Extract/Loading Considerations

The Oracle loader should be used to load data, not to verify data quality. (The Oracle DBMS is somewhat more stringent in terms of data standards than the mainframe environment, so, taken as a whole, the process of getting data into Oracle involves a significant amount of data scrubbing that must be done before the data is presented to Oracle for loading.) The extract program should check for and assure data quality as defined in these guidelines.

The control of data integrity will place more importance on a complete set of rows than on a complete set of data values within a given row. Therefore extracts and loads will be designed so that rows are never dropped, even when they contain data which, for some unforseen reason, is not acceptable to Oracle or the extract/load process. To achieve this, an individual data value will be sacrificed if necessary. This presents a fairly difficult documentation problem when it occurs. If the value can be fixed so that it is acceptable to Oracle, the program that writes the .CSV file should do so (e.g., dates will be edited as discussed above or the enclosing character, if found in a character string, will be translated to a blank).

Both the extract and the load processes will provide adequate reports for error checking so that counts of the number of rows on both sides can be used as a quality assurance check.

.CSV files. The final step of the extract process is to write a comma separated values (.CSV) file on the mainframe that will be translated to ASCII using FTP's character translation conventions. Since FTP truncates* trailing blanks, when the last column in a table has the datatype CHAR, care must be taken to distinguish all blanks from null values (unless your FTPing a .CSV file and using the conventions as described below). The .CSV file will be named according to UMS data-set-naming conventions: source system, destination system, additional qualifiers, and '.CSV' for file type. For example:

FRS.WHSE.CURMONTH.TRANS.CSV.

The format for dates in the .CSV files is MMDDYYYY. Logic for handling century should be in the extract, not the load program. Character data, whether fixed length or variable length (CHAR and VARCHAR2 data types) must be enclosed with an enclosing character, which is currently a left curly brace ({). Quotes (double or single) don't work since they are sometimes part of the data that needs to be loaded.

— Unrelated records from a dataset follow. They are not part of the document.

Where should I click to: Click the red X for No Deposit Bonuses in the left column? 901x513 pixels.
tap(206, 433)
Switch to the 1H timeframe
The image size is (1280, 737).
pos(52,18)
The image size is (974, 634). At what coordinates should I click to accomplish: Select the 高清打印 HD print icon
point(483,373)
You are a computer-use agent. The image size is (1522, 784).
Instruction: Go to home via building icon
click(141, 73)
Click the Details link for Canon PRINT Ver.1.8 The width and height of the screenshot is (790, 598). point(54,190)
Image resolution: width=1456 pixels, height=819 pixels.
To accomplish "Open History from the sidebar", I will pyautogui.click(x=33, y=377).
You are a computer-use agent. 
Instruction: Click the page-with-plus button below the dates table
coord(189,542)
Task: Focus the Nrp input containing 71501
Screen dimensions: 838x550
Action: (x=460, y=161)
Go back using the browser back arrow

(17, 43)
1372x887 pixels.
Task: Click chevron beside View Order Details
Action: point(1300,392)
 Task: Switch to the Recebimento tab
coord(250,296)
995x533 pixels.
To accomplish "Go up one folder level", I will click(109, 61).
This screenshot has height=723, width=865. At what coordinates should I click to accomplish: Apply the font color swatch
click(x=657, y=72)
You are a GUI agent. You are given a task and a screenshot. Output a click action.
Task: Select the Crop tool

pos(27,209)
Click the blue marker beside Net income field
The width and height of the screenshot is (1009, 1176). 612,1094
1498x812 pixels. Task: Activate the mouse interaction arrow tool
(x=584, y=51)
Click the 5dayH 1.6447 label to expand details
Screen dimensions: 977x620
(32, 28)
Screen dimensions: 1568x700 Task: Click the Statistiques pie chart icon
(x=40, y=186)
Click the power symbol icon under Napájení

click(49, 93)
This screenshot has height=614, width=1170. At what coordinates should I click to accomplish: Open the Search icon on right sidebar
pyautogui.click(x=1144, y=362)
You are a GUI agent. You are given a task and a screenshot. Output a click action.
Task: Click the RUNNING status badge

Character data should never contain the enclosing character ("{"). Illegal characters will be translated to blanks. NULL data is represented in the load file in two alternative ways: comma comma (,,) meaning the column value between the commas is missing, or comma enclosingchar enclosingchar comma (,{{,) meaning that there is no value being enclosed.

The loader program will always assume that columns that are not found in the .CSV file will be shown as null (e.g. the TRAILING NULLCOLS option will be turned on).

*When ftping a file from the mainframe, in order to prevent truncating trailing blanks (at the end of a record), the following (mainframe) FTP option should be used - 'QUOTE SITE PAD(Z)'.